Roman2K / scat

Decentralized, trustless backup tool
https://github.com/Roman2K/scat/issues/1
MIT License
92 stars 9 forks source link

New proc for rebuilding missing data/parity shards from old snapshots on new stores #11

Open Roman2K opened 7 years ago

Roman2K commented 7 years ago

Currently, uparity recovers errors at restore time (failed integrity check, missing data) but in read-only mode: restored data is intact, but stores still contain bad or missing data.

On a consecutive backup, parity will create missing data and/or parity shards on new stores, for the newest data being piped in. But bad/lost shards from previous backups aren't recovered (rebuilt + stored) on new stores.

Add a new proc parscrub that rebuilds missing shards like uparity also writes them to specified stores, reusing data from previous stores, and writing to new stores so as to meet the min and excl requirements.


From question/request/suggestion by @Technifocal on reddit (comment):

@Technifocal:

Third question, say I lose a store (provider/hard-drive/whatever), how do reshard/rebalance my data, either to the remaining stores, or by replacing the store? I understand new backups going forward will be correctly balanced, but what about my backlog of backups?

@Roman2K:

When you lose a store, you would do the equivalent of replacing a disk in a RAID array: in stripe() proc of the backup script, replace the line of the defective store with a new one, and re-run the backup. Chunks will be written to the new store in such a way as to satisfy the min and excl requirements reusing chunks from old stores.

@Technifocal:

I haven't done any testing yet (Sorry!), but I think you missed the point of my question, I'll try and explain below:

  1. I have a directory, foobar, with two files in it, foo and bar. They are unique, no deduplication can occur.
  2. I backup foobar with parity 2 1, 2 data shards and 1 parity shard, so that I can lose one store without issue
  3. I now delete foo from the directory and add baz, now I have backed up foo and bar, but locally only have bar and baz
  4. I lose one of my three stores, no problem, parity exists
  5. I add a new store, which has no data
  6. I backup foobar, which includes bar and baz, but not foo anymore. Any lost data of bar will be reproduced on the new store, and baz (First time being backed up) will be uploaded.
  7. I lose another store (I'm terribly unlucky/clumsy)

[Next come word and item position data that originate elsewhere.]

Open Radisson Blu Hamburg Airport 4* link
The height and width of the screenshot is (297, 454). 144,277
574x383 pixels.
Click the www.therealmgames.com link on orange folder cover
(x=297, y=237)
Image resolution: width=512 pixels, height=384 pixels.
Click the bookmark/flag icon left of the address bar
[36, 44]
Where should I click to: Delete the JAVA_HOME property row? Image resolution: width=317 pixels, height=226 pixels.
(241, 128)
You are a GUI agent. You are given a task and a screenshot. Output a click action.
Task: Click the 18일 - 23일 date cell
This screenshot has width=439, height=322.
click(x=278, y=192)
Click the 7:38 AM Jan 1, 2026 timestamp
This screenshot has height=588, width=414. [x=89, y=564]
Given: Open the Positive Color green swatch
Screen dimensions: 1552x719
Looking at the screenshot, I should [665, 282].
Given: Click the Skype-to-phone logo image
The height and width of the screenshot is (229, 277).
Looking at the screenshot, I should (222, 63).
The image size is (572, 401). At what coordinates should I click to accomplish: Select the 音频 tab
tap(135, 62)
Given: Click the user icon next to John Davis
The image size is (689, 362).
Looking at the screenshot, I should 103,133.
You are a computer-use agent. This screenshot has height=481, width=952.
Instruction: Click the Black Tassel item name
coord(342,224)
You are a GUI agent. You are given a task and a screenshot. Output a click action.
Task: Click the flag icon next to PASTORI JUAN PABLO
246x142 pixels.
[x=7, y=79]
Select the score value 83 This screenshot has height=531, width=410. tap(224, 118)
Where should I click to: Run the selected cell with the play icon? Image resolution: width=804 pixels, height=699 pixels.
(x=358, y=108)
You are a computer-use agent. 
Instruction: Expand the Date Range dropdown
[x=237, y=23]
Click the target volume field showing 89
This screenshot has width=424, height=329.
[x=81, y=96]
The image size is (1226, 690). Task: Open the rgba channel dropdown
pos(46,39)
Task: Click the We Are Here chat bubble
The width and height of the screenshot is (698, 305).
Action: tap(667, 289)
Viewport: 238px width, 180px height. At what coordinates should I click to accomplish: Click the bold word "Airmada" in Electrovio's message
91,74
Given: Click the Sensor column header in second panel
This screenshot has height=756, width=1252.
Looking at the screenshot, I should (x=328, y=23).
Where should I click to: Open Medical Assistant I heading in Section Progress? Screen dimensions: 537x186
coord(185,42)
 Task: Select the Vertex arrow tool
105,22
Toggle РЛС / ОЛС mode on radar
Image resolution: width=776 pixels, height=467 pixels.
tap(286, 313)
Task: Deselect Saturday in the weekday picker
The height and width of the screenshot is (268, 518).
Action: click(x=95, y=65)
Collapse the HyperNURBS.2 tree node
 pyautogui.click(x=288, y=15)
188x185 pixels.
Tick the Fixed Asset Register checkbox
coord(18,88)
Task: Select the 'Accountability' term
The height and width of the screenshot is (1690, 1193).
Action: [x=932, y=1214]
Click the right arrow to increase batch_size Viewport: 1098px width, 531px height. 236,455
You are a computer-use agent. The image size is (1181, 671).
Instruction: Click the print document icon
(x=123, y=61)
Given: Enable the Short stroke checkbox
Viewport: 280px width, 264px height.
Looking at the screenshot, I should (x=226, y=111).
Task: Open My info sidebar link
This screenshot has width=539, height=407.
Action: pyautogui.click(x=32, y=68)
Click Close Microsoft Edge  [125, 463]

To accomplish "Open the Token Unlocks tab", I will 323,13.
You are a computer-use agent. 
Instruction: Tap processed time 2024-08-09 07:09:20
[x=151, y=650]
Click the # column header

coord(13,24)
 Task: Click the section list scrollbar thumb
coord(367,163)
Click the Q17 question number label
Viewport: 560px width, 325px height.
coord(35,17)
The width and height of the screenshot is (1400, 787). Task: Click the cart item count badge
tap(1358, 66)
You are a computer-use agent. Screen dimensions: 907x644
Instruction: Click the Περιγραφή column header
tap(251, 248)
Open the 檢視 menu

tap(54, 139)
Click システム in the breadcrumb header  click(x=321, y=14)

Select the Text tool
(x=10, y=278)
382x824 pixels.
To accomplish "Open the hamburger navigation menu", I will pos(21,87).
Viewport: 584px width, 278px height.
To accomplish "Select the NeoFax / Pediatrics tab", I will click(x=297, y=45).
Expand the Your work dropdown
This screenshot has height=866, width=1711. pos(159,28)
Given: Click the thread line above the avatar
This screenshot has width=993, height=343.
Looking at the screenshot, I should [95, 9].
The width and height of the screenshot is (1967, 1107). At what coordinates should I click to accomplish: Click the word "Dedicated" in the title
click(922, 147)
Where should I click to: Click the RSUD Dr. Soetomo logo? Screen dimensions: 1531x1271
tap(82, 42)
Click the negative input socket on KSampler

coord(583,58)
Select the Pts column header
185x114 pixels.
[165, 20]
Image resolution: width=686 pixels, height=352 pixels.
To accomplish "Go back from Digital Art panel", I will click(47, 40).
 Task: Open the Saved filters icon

At this point, unless I'm mistaken, I've now lost 2/3 stores for my old original backup (Of foo and bar), and 1/3 stores for my new backup (bar and baz), this surely means that now I can recover bar and baz, but foo is completely lost. Am I mistaken?

@Roman2K:

That's exactly right. You have lost 2/3 stores of the original backup and foo is now unrecoverable.

@Technifocal:

My question was is there anyway, after losing the first store, to retroactively go back and repair and reupload old backups without requiring the files locally? I understand this would use a lot of IO (Either net I/O in the case of a cloud provider (Downloading, repairing, uploading), or disk I/O in the case of local disks (Reading, processing, writing)) but I feel like it'd increase the longevity of backups, unless I am missing something.

@Roman2K:

There currently isn't a way to do the recovery retroactively without re-running the backup with the original data lost. But all the components are there, they just need to be assembled into a new proc, I propose "parscrub". I totally agree this is needed to increase longevity of old snapshots. You would need to run a new scrub script for the index file of each snapshot of which you want to ensure the longevity, on a regular basis.

@Technifocal:

I had an idea while I was sitting on the tube, would running a restore piped directly back into a backup solve this issue?

Something like:

for i in *.index; do
   scat -stats "unindex unparity unmake unstuff uncompress unencrypt unmagic unupload undone" < ${i} | scat -stats "index parity make stuff compress encrypt magic upload done";
done

That would go back and download all the old backups and reupload them with the new parity shared, and shouldn't(?) upload anything that wasn't corrupted because it was already all uploaded, is that correct?

If so, very elegant, just went a bit over my head.

@Roman2K:

That would work too. Though a bit convoluted: it's a shame to have to join and split right back after 🙈 But yes, the end result would be the same as a parscrub in a single scat run, unless I miss something.